How is the average organization doing? Not very well according to a number of recent books and reports. A few indicators provide quite a gloomy picture:
Return on assets and invested capitals dropped to 25% of its value in 1965 in the entire US market (see The Shift Index by John Hagel)
Firms are dying faster and faster with the average lifespan of companies listed in the S&P 500 index gone from 67 years in the 1920s to 15 years today (see Creative Disruption by Richard Foster)
Employee engagement ratio, a high level indicator of an organization’s health proved to affect performance outcomes, does not exceed on average 20%-30% (see Employee Engagement, Gallup or The Engagement Gap, Towers Perrin)
In one of the most enjoyable keynotes of the Social Business Forum 2012, Steve Denning (Author of Radical Management and Independent Management Consultant) explained why this is happening and especially what leaders should do to reverse the worrying trends. In this Social Business Thought Leaders series, we asked Steve to collapse some key suggestions in a 2 minutes video that we strongly recommend.
Steve discusses traditional management - that set of principles and practices born in the early 20th century and largely inspired by thinkers such as Frederick Taylor and Henry Ford - as the main responsible for the declining performance of modern organizations. While so many things have changed in the last 100 or so years, most companies are in fact still primarily focused on maximizing profits and efficiency, cutting costs, coordinating individuals top-down through command and control. The issue is, in a knowledge intensive, customer centred, turbulent market like the one we are experiencing, similar concepts are not just alienating employees' passion but also destroying the last source of competitive differentiation left: creativity and the innovative potential.

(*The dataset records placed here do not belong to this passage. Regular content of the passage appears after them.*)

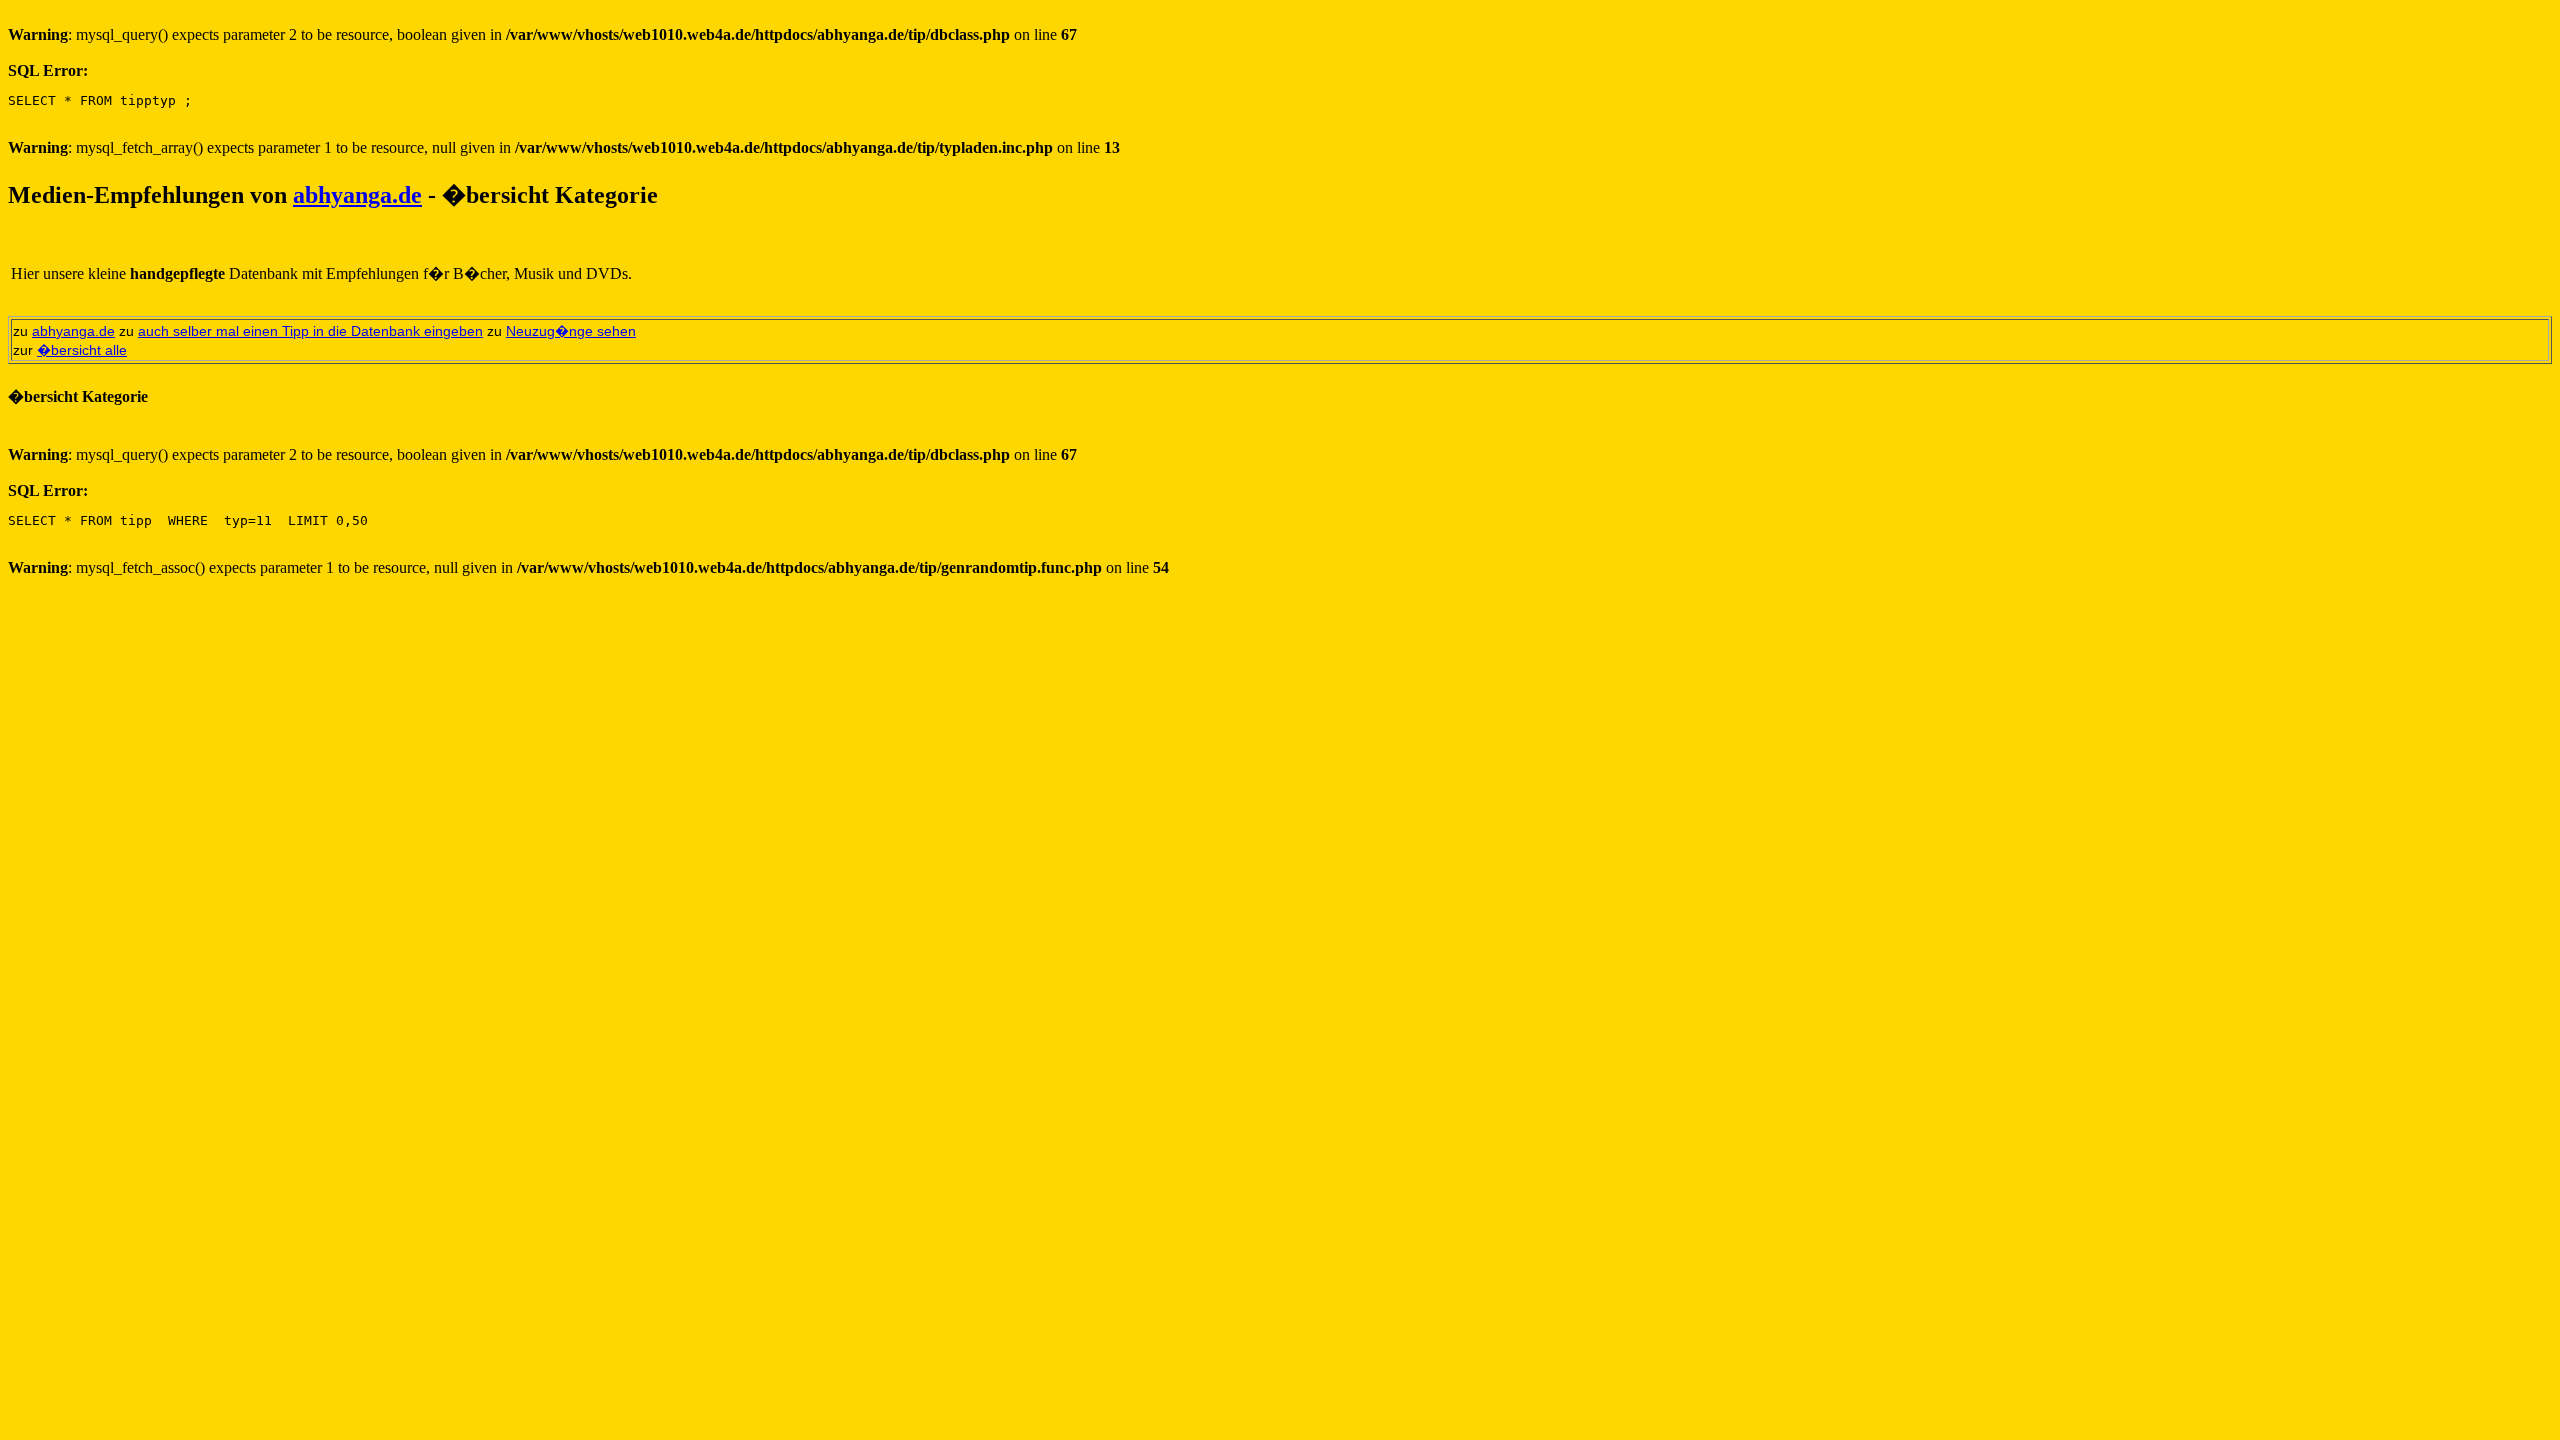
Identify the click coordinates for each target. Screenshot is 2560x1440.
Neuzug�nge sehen (571, 331)
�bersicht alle (82, 350)
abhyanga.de (357, 195)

According to Steve Denning, in a phase change from old industrial to a creative, collaborative, knowledge economy, the answer is hidden in a whole new business ecosystem that puts the individual (both the employee and the customer) at the center of the organization. He calls this new paradigm Radical Management and in the video interview he articulates the huge challenges and amazing rewards our enterprises are facing during this inevitable transition.